**PROMPT**
Everything from the line holding "Reply to the 迷惑 comment" through the end of the records should be printed exactly, apart from the pictures.

**AVAILABLE RECORDS**
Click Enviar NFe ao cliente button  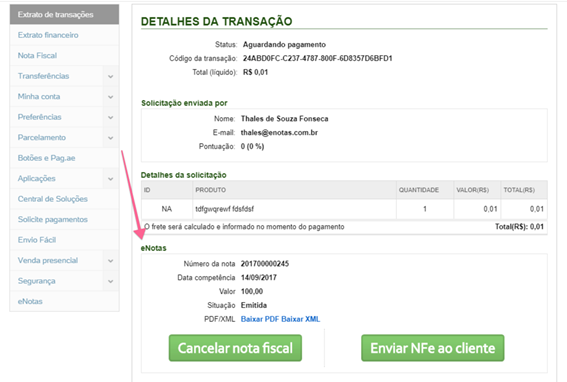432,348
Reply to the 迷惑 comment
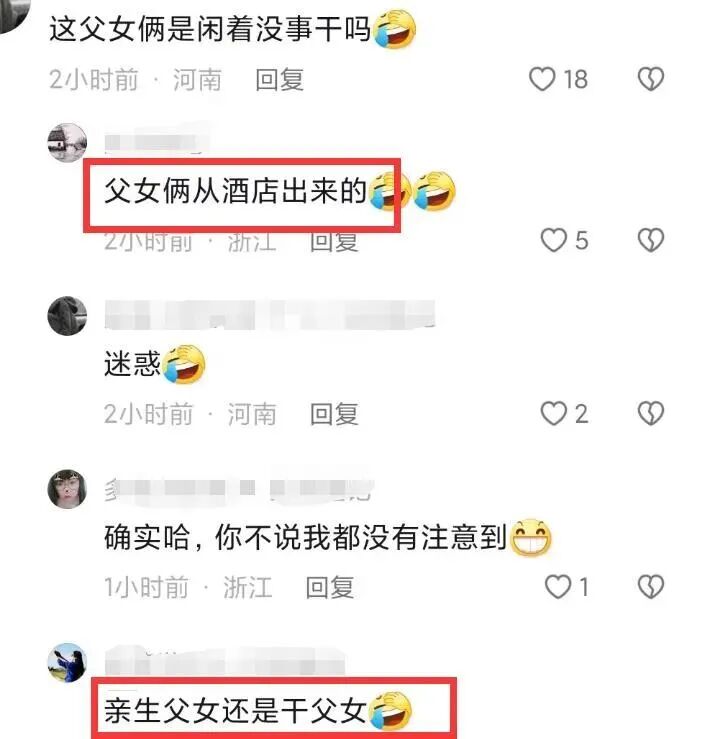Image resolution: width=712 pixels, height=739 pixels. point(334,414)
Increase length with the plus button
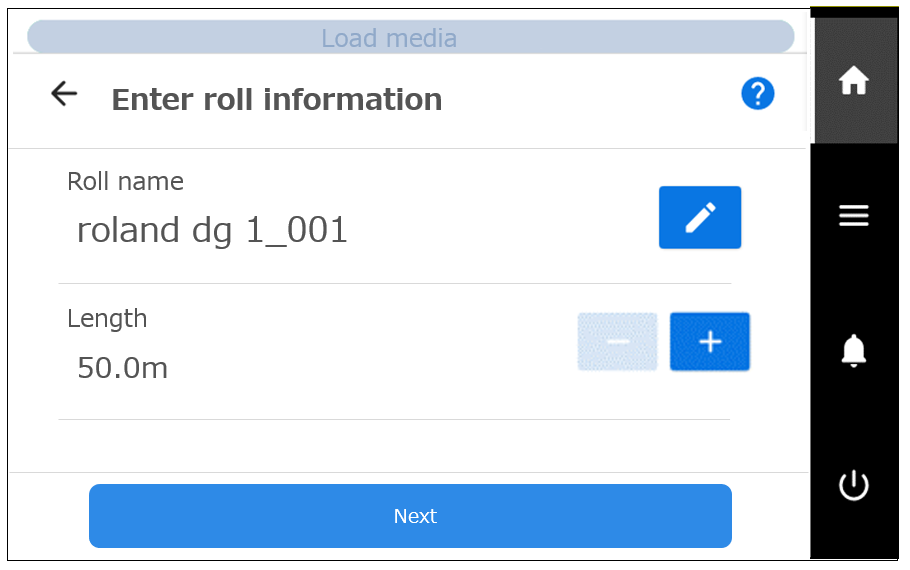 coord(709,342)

**EXERCISE RESPONSE**
Reply to the 迷惑 comment
Image resolution: width=712 pixels, height=739 pixels. point(334,414)
Increase length with the plus button
 coord(709,342)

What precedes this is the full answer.